■ **ITEMS**
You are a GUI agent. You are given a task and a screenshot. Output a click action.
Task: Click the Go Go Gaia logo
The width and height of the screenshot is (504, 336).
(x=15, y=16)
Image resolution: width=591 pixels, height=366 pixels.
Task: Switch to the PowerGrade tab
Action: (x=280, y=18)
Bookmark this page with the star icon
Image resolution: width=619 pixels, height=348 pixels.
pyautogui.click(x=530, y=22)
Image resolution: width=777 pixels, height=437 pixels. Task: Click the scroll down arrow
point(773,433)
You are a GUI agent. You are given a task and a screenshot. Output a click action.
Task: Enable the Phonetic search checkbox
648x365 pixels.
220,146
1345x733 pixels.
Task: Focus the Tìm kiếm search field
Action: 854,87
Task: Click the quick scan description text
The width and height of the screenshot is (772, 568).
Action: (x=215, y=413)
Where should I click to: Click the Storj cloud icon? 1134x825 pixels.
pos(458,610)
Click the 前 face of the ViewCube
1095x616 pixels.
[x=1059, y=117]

■ **SHORT EXERCISE**
Convert every line in the rows above into a two-column Markdown table with columns No. and Line, numbering lines sequentially and omitting blank ones.

■ **THE COMPLETED TASK**
| No. | Line |
|---|---|
| 1 | You are a GUI agent. You are given a task and a screenshot. Output a click action. |
| 2 | Task: Click the Go Go Gaia logo |
| 3 | The width and height of the screenshot is (504, 336). |
| 4 | (x=15, y=16) |
| 5 | Image resolution: width=591 pixels, height=366 pixels. |
| 6 | Task: Switch to the PowerGrade tab |
| 7 | Action: (x=280, y=18) |
| 8 | Bookmark this page with the star icon |
| 9 | Image resolution: width=619 pixels, height=348 pixels. |
| 10 | pyautogui.click(x=530, y=22) |
| 11 | Image resolution: width=777 pixels, height=437 pixels. Task: Click the scroll down arrow |
| 12 | point(773,433) |
| 13 | You are a GUI agent. You are given a task and a screenshot. Output a click action. |
| 14 | Task: Enable the Phonetic search checkbox |
| 15 | 648x365 pixels. |
| 16 | 220,146 |
| 17 | 1345x733 pixels. |
| 18 | Task: Focus the Tìm kiếm search field |
| 19 | Action: 854,87 |
| 20 | Task: Click the quick scan description text |
| 21 | The width and height of the screenshot is (772, 568). |
| 22 | Action: (x=215, y=413) |
| 23 | Where should I click to: Click the Storj cloud icon? 1134x825 pixels. |
| 24 | pos(458,610) |
| 25 | Click the 前 face of the ViewCube |
| 26 | 1095x616 pixels. |
| 27 | [x=1059, y=117] |